Proverb: time is money (antedating exact phrase 1719 May 18)

Garson O'Toole adsgarsonotoole at GMAIL.COM
Sat Mar 27 08:17:32 UTC 2010

Remember that time is money.

That is the classic advice offered by Benjamin Franklin in 1748. OED
(DRAFT REVISION Mar. 2010) has the phrase "time is money" under:
money, n. P3. Proverbs. f. The first cite given is the wonderful and
historically resonant Franklin quote. Here is an instance of the exact
phrase "time is money" with the appropriate meaning dated 1719 May 18.

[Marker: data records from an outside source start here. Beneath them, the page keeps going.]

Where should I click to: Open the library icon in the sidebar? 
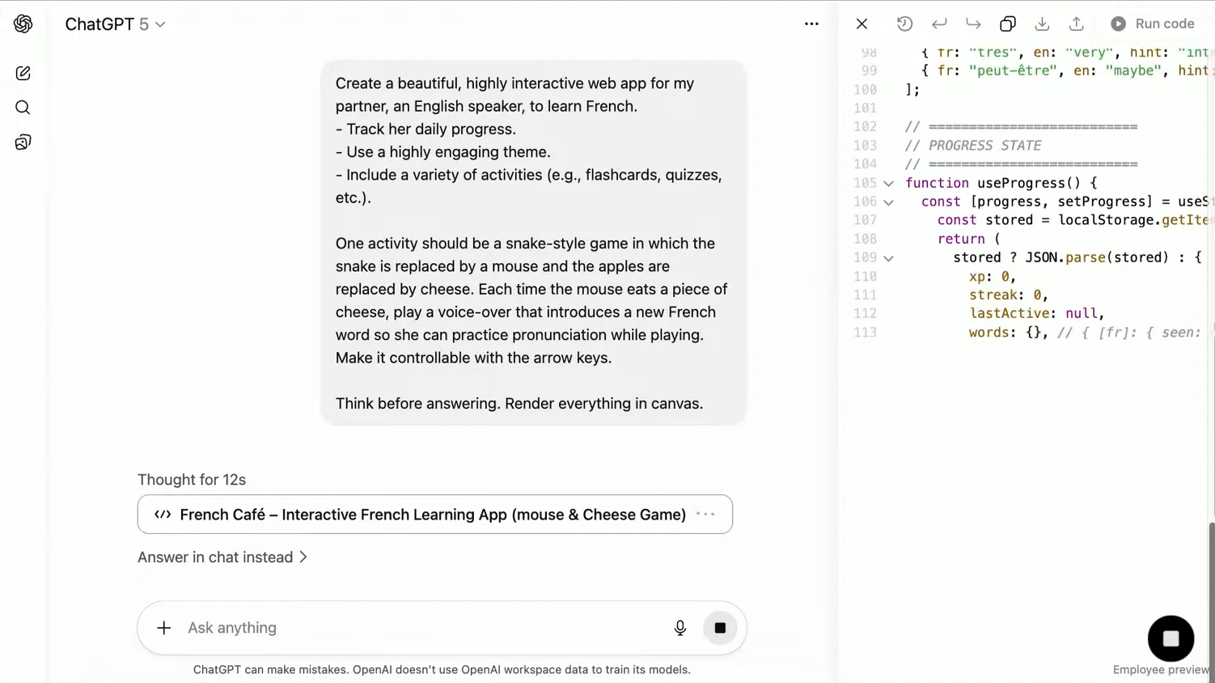click(23, 142)
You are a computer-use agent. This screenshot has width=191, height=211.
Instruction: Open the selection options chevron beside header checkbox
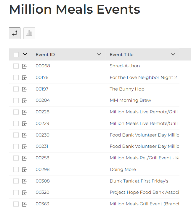pyautogui.click(x=25, y=54)
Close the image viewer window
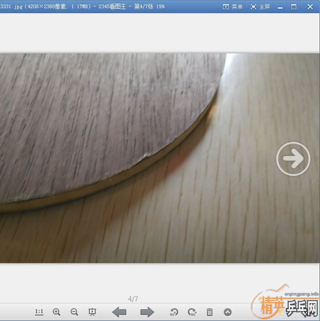This screenshot has width=320, height=321. [x=310, y=7]
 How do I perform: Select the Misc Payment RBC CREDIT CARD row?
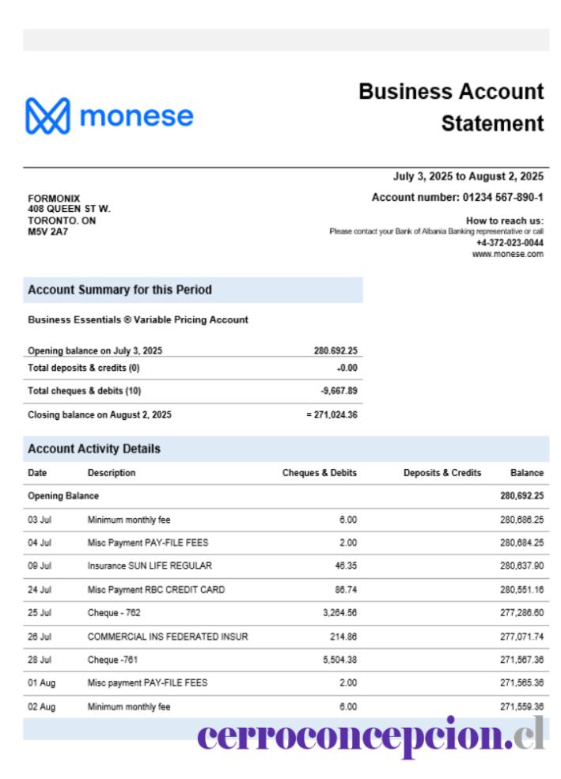click(286, 590)
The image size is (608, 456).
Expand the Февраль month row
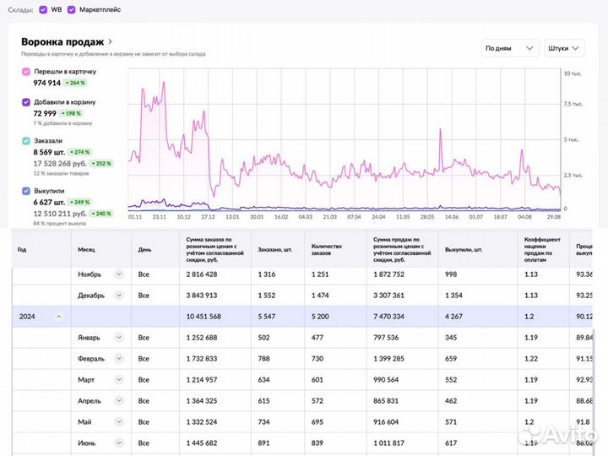tap(119, 359)
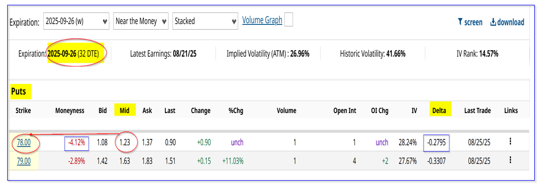Sort by the Mid column header

click(125, 110)
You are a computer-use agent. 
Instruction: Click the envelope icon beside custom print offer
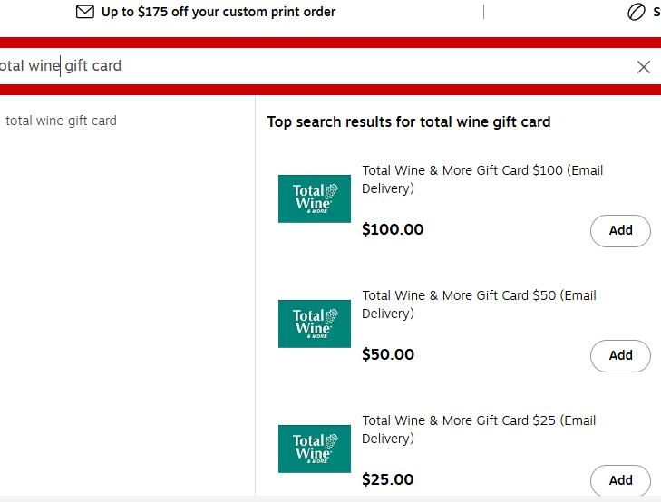pos(84,12)
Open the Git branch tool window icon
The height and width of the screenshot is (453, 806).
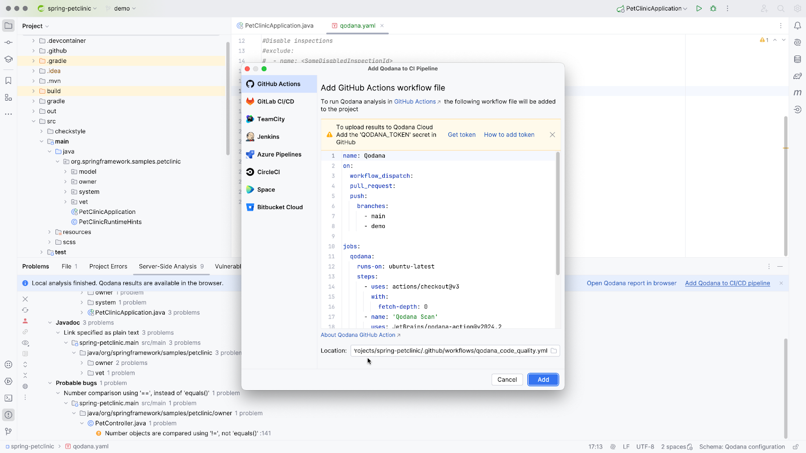(9, 431)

Citation: 1719 May 18, The Free-Thinker, Page 128 (GN Page 119),
Number 121, London.

I remember to have heard of a notable Woman, who was thoroughly
sensible of the intrinsick Value of Time: Her Husband was a
Shoe-maker, and an excellent Crafts-man; but never minded how the
Minutes passed. In vain did his Wife inculcate to him, That Time is
Money: He had too much Wit to apprehend her; and he cursed the
Parish-Clock, every Night; which at last brought him to his Ruin;

The proverb has a long history but the earlier cites I have found in
references are stated somewhat differently. The online Oxford
Dictionary of Proverbs gives two cites before Franklin's. The first
cite is a version from Classical Greece "the most costly outlay is
time" attributed to Antiphon. The second cite is from 1572 Discourse
upon Usury, "They saye tyme is precious."

Above is the earliest cite I found with the phrase "time is money".